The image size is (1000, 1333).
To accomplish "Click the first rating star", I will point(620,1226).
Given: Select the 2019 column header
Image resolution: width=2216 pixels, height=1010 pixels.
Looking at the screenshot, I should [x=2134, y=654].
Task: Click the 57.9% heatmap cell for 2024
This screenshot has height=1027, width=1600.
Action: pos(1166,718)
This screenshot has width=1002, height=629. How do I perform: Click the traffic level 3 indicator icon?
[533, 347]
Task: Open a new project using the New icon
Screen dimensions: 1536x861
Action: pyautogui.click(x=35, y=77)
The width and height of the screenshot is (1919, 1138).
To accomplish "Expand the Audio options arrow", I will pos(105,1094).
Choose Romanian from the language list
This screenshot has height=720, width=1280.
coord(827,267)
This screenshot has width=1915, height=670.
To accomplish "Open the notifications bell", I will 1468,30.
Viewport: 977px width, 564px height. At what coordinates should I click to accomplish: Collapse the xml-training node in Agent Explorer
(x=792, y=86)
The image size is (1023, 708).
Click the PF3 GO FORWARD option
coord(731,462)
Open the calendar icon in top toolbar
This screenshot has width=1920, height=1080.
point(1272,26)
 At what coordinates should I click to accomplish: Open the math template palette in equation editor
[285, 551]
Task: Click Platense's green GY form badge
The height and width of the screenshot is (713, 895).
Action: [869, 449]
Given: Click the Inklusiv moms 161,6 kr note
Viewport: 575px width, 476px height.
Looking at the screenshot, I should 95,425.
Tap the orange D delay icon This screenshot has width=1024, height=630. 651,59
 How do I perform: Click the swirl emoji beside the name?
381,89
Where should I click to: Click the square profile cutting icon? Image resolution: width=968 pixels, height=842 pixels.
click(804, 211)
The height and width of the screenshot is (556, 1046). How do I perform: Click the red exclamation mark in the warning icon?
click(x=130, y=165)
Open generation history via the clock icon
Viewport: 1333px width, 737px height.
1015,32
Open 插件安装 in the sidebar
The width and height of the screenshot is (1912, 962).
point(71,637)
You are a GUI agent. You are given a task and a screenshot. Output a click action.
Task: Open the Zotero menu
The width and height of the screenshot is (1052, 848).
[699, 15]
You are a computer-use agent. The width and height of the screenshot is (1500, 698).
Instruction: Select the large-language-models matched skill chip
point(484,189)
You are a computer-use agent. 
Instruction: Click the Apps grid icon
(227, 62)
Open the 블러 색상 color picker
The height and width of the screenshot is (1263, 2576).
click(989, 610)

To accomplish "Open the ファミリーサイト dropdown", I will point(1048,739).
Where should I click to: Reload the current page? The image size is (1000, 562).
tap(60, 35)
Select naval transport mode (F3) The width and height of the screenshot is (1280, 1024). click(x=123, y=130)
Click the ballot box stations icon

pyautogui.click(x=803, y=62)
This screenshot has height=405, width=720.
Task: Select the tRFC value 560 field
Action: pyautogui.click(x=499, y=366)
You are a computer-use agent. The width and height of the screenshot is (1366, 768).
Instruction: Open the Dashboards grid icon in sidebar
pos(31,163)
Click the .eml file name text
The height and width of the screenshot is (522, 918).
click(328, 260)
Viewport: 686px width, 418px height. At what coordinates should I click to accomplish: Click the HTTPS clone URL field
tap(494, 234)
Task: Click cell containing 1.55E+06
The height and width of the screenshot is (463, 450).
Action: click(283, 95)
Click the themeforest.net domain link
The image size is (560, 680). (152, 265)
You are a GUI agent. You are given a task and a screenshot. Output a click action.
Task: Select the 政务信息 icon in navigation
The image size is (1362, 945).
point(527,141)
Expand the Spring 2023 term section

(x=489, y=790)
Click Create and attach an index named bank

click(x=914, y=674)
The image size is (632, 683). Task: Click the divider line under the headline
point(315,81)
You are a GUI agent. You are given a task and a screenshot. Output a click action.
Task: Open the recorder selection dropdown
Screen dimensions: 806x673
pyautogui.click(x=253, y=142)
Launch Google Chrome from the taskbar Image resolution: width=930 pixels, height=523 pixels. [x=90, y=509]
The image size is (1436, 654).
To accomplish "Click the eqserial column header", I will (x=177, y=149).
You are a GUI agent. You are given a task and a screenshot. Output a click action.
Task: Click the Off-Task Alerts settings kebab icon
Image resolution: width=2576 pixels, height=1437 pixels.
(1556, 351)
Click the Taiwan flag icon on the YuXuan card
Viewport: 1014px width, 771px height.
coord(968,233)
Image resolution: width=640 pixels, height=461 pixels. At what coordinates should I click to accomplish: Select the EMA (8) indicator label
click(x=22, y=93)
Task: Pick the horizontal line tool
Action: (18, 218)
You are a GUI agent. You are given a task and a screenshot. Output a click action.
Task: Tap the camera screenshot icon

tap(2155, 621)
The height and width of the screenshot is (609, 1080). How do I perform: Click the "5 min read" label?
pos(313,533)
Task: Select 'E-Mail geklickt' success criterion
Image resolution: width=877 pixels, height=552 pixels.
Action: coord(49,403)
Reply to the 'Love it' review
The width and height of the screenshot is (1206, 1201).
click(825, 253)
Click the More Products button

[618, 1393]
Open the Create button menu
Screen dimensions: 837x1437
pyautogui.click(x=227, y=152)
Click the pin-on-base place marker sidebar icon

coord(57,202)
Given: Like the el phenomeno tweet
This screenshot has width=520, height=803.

**Instrucción**: Copie sin alteraciones todo lo que va desde la línea que contiene "The image size is (1436, 654)." hasta la línea que contiene "Action: (18, 218)", ambas incluidas.

**Respuesta**:
The image size is (1436, 654).
To accomplish "Click the eqserial column header", I will (x=177, y=149).
You are a GUI agent. You are given a task and a screenshot. Output a click action.
Task: Click the Off-Task Alerts settings kebab icon
Image resolution: width=2576 pixels, height=1437 pixels.
(1556, 351)
Click the Taiwan flag icon on the YuXuan card
Viewport: 1014px width, 771px height.
coord(968,233)
Image resolution: width=640 pixels, height=461 pixels. At what coordinates should I click to accomplish: Select the EMA (8) indicator label
click(x=22, y=93)
Task: Pick the horizontal line tool
Action: (18, 218)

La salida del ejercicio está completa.